Gabriele Iacovino, coordinatore degli analisti del Centro Studi Internazionali, quale potrebbe essere il ruolo dell’Italia nella coalizione che affiancherà gli Stati Uniti nella lotta allo Stato Islamico?
“In questo momento la coalizione riveste un ruolo soprattutto politico, di affiancamento degli Usa e di legittimazione sul piano internazionale dell’intervento militare in Iraq e in Siria. Gli Stati che ne faranno parte devono ancora definire le modalità di partecipazione. Gli aerei utilizzati finora sono quelli statunitensi ed è poco prevedibile un intervento da parte dell’aviazione italiana, così come è poco prevedibile l’impiego delle nostre basi militari: sono troppo lontane dalle aree interessate dall’intervento e il loro utilizzo prevederebbe rifornimenti in volo per i velivoli impiegati. I caccia Usa, infatti, partono dalle portaerei americane presenti nel Golfo“.
L’escalation in Siria e Iraq mette l’Italia in pericolo?

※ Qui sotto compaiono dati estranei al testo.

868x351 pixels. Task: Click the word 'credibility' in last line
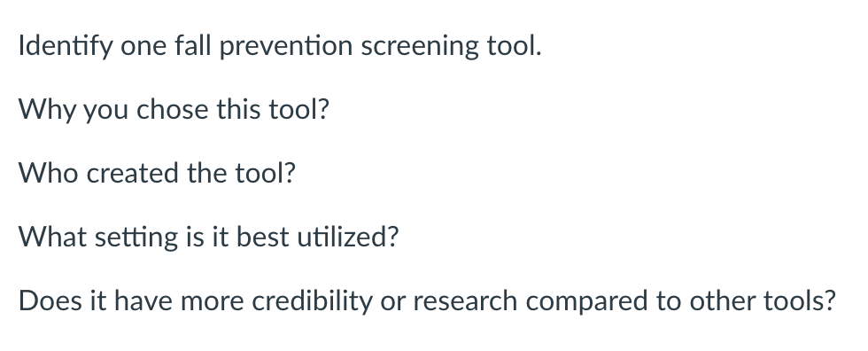click(312, 302)
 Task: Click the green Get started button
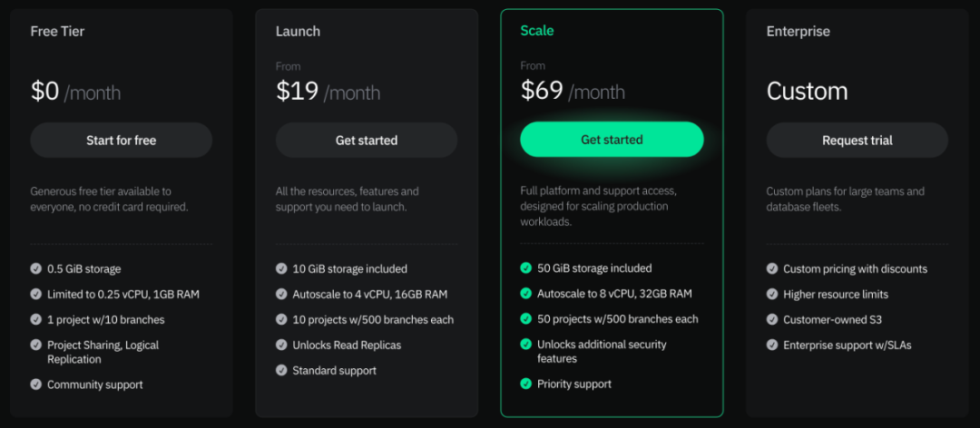point(612,140)
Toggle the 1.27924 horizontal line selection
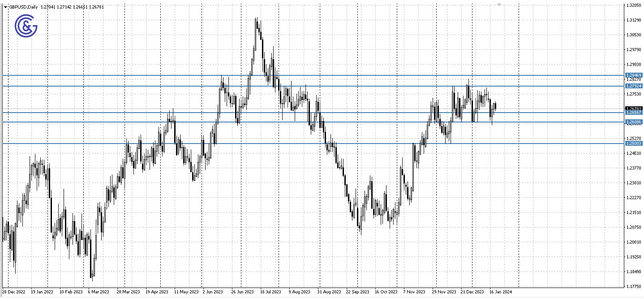The width and height of the screenshot is (644, 301). coord(313,85)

“In questo momento la maggiore fonte di rischio per noi è la Libia, un paese fortemente instabile a brevissima distanza alle nostre coste è un problema di politica estera e di sicurezza. Per dare un’idea: non c’è differenza tra quello che sta accadendo in questi mesi in Libia e la situazione di caos che caratterizza da anni la Somalia“.
Per quale motivo il tema fa fatica a scalare posizioni nell’agenda della comunità internazionale?

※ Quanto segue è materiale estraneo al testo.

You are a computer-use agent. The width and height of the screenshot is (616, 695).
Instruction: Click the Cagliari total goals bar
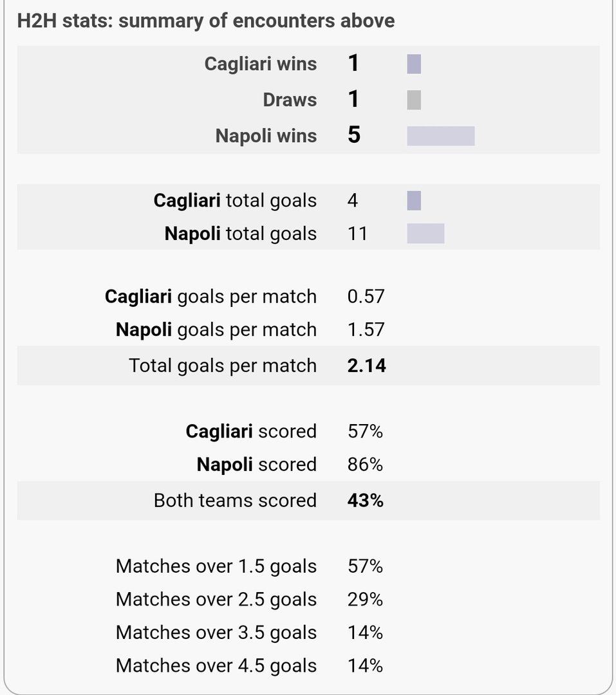coord(414,201)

“I leader degli Stati membri della Nato avrebbero dovuto discutere del tema nel vertice tenuto in Galles del 4 e 5 settembre. A causa, però delle pressioni esercitate da alcuni paesi membri, specie quelli dell’est Europa, la discussione si è focalizzata quasi esclusivamente sulla situazione di instabilità che caratterizza l’est dell’Ucraina con lo scontro tra Mosca e l’Unione Europea, oltre che ovviamente sulle misure da adottare per contrastare la diffusione dello Stato Islamico in Iraq e in Siria. La Nato, quindi, non considera la situazione libica di primaria importanza”.
Il flusso migratorio diretto verso le nostre coste resta fortissimo e le aziende italiane temono per i loro interessi nel paese. Quali sono le altre conseguenze di questa instabilità per l’Italia?
“Il pericolo maggiore è quello che la Libia cada nelle mani degli jihadisti. Non abbiamo a disposizione in questo momento elementi per parlare di una presenza dello Stato Islamico nel paese, ma abbiamo la certezza che, dopo l’intervento militare francese, formazioni jihadiste provenienti dal Mali si sono stabilite in vaste aree del sud, in quelle costiere, come anche nelle aree cittadine di Bengasi e Tripoli“.
Quindi si stanno verificando in Libia dinamiche simili a quelle che hanno portato alla diffusione dell’Isis in Iraq e Siria?
“Esatto. Ci troviamo di fronte ad un Paese incontrollabile, preda di milizie islamiche che da mesi combattono una guerra che ha fatto centinaia di vittime. Abbiamo visto come i jihadisti islamici abbiano una straordinaria capacità di colmare i vuoti che si creano nelle situazioni di forte instabilità: esempio lampante ne è la facilità con cui hanno approfittato del sanguinoso scontro tra sciiti e sunniti per prendere il controllo di una vasta area tra l’Iraq e la Siria. Una volta conquistato il territorio, il passo successivo è quello di prendere il controllo dei traffici illegali per creare fonti di autofinanziamento e imporre il loro controllo sul piano politico e sociale. La stessa situazione di guerra intestina permanente si sta verificando in Libia, uno Stato situato a pochi chilometri dalle nostre coste, ed è chiaro come ciò costituisca una seria minaccia alla sicurezza dell’Europa. Con un’aggravante in più: la Libia è un paese con il quale l’Italia ha da sempre rapporti privilegiati”.